Task description:
Please count the lines in the data below that hold "برگزاری" and answer with the number by itself.

<<<<

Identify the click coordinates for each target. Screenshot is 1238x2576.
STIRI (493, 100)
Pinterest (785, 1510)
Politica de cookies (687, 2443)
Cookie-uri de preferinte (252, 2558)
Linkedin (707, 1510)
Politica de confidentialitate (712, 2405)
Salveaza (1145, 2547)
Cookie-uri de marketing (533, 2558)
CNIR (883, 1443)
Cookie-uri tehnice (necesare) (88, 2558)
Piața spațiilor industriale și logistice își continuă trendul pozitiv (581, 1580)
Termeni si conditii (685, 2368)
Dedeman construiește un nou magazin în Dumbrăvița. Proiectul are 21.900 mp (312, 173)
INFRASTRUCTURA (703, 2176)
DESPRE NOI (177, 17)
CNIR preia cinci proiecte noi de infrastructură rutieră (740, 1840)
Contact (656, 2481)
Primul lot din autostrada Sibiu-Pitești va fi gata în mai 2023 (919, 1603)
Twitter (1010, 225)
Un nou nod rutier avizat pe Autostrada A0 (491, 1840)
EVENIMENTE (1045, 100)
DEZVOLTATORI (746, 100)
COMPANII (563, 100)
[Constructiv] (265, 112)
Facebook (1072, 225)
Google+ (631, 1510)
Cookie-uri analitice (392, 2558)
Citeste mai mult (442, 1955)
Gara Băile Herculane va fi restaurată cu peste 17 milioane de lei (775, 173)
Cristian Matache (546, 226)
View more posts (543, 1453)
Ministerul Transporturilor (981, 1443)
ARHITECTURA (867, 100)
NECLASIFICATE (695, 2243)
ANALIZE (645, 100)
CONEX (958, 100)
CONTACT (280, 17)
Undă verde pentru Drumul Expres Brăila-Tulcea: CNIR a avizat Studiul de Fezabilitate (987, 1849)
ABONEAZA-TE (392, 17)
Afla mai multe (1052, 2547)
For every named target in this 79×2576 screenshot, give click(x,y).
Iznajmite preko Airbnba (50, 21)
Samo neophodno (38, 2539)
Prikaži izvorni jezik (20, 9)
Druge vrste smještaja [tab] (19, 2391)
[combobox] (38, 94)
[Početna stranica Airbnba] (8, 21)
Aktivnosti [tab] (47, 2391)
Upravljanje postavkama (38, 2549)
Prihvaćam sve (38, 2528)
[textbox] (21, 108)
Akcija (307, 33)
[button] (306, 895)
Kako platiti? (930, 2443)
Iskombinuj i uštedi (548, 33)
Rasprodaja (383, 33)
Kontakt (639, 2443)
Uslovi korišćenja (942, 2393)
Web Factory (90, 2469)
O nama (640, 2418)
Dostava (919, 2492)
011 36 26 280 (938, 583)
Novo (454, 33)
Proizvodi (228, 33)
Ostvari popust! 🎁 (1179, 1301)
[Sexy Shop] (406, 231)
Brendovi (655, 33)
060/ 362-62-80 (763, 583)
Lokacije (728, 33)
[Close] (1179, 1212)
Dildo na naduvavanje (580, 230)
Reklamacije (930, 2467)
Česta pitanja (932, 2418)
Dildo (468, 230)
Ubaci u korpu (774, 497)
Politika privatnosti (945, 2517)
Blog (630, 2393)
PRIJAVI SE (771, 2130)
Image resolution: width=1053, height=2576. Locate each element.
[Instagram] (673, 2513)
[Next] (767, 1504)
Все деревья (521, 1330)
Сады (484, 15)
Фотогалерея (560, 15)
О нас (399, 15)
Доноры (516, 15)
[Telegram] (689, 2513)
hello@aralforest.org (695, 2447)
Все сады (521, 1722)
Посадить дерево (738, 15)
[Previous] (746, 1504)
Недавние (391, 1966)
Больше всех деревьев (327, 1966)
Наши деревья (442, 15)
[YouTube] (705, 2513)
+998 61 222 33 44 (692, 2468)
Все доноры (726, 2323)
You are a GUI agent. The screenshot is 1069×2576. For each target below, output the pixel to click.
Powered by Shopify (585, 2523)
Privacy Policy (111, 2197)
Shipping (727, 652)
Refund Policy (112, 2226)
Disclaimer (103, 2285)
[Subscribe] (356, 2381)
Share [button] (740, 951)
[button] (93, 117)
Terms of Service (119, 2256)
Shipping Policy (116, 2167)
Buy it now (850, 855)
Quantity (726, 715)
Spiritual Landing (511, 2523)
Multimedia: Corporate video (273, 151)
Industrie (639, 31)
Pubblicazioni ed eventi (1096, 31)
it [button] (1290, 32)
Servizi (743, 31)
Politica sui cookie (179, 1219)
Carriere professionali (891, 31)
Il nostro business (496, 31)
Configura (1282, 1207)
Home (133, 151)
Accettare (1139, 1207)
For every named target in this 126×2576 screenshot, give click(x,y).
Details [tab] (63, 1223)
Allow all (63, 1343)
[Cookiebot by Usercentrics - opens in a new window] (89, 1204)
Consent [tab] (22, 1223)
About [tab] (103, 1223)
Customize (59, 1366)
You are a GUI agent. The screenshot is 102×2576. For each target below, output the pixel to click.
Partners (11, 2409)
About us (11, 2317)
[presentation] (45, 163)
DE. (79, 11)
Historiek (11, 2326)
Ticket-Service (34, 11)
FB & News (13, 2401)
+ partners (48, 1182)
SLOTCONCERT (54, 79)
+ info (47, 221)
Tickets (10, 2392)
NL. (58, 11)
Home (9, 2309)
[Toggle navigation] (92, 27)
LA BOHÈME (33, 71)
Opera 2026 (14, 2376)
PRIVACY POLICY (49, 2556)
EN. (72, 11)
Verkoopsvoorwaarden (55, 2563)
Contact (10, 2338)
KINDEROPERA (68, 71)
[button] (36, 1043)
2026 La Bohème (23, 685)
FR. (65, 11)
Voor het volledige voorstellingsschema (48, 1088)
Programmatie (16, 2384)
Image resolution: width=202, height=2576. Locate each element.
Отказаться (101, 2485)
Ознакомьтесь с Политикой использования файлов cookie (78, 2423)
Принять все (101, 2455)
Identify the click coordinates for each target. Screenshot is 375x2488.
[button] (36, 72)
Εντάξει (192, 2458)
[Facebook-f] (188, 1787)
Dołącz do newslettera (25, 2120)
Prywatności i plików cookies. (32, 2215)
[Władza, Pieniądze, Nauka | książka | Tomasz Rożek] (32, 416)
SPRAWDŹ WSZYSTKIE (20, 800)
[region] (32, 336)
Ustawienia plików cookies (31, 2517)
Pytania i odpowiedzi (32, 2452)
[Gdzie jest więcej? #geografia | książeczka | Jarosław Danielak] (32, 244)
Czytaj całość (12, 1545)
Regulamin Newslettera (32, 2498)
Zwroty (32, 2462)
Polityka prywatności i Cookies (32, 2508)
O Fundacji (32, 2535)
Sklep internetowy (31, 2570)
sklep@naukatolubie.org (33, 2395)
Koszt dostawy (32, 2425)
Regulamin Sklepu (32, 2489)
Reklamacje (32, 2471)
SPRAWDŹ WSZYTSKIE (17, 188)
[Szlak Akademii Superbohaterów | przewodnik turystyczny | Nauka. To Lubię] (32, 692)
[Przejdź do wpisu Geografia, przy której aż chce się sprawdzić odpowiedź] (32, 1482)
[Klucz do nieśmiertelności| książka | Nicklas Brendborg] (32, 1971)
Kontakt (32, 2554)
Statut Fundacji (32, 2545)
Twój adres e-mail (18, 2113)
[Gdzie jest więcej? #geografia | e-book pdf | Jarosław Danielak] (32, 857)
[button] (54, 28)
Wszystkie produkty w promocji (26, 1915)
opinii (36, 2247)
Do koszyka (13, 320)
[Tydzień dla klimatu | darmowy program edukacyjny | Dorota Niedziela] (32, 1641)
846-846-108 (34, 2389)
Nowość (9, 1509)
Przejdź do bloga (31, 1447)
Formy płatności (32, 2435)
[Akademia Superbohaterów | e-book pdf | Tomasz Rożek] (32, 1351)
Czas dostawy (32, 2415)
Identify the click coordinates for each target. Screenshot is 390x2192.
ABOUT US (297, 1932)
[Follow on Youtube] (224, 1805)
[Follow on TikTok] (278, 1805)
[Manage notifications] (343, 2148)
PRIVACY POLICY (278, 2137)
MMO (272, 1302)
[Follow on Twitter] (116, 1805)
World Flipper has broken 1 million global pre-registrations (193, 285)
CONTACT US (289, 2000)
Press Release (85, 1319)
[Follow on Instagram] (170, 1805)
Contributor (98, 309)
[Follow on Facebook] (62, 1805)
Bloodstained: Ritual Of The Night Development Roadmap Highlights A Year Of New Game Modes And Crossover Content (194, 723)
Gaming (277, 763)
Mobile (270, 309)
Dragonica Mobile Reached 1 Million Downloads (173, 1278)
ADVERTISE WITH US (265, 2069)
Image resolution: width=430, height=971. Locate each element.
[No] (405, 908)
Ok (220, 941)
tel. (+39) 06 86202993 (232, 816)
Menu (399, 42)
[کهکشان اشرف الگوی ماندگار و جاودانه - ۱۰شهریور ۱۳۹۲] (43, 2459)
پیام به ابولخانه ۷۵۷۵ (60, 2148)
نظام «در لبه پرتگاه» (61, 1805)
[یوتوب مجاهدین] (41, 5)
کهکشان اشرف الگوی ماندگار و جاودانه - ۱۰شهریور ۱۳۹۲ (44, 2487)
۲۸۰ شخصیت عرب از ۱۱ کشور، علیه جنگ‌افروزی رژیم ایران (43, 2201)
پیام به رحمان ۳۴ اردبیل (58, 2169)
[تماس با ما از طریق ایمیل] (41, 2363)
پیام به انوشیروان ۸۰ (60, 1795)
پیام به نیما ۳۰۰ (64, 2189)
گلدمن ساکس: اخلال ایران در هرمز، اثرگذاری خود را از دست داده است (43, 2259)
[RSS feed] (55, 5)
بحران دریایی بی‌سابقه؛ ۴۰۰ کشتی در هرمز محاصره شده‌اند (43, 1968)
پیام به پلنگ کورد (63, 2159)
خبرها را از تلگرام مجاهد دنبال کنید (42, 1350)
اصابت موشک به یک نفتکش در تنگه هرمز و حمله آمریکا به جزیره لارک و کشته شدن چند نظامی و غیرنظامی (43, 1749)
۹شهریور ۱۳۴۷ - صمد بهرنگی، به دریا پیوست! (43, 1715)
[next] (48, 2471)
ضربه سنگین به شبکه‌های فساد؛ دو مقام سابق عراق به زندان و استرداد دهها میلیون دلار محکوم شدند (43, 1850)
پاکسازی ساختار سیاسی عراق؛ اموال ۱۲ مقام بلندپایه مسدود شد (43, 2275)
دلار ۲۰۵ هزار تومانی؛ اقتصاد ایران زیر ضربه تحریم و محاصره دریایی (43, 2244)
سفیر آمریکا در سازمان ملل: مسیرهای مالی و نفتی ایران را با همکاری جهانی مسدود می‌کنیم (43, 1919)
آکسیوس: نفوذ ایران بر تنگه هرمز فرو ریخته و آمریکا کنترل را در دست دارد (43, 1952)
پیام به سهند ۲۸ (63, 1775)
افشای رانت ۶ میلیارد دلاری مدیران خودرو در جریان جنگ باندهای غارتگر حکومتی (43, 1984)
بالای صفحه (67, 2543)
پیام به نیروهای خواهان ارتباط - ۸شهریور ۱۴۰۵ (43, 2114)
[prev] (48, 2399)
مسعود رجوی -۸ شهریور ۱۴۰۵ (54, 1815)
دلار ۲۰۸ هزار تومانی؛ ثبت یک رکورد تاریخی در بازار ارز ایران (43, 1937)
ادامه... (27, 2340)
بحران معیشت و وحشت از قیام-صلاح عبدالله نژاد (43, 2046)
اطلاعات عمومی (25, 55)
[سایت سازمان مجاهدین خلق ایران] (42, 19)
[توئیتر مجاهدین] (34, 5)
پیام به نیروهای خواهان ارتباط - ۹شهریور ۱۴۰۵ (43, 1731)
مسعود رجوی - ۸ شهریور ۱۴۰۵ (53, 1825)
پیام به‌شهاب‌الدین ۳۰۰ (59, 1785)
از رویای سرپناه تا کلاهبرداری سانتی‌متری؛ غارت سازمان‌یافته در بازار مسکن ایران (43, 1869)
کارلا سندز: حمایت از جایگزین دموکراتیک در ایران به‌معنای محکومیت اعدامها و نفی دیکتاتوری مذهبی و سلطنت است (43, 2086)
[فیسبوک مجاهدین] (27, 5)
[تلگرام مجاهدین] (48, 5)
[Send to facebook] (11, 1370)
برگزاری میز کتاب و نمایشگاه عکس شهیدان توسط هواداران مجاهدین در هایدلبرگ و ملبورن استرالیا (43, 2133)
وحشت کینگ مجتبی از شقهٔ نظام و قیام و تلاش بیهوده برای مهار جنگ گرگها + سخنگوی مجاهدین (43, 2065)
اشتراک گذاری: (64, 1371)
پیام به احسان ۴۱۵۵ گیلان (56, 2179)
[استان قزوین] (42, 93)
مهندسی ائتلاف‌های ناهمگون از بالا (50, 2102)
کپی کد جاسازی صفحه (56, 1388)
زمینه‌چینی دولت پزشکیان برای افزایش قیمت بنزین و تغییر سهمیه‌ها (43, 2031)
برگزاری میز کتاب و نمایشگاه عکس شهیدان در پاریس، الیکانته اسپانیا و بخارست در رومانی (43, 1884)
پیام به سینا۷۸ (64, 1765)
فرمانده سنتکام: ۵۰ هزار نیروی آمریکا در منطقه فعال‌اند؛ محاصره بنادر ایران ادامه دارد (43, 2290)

>>>>

Response area:
2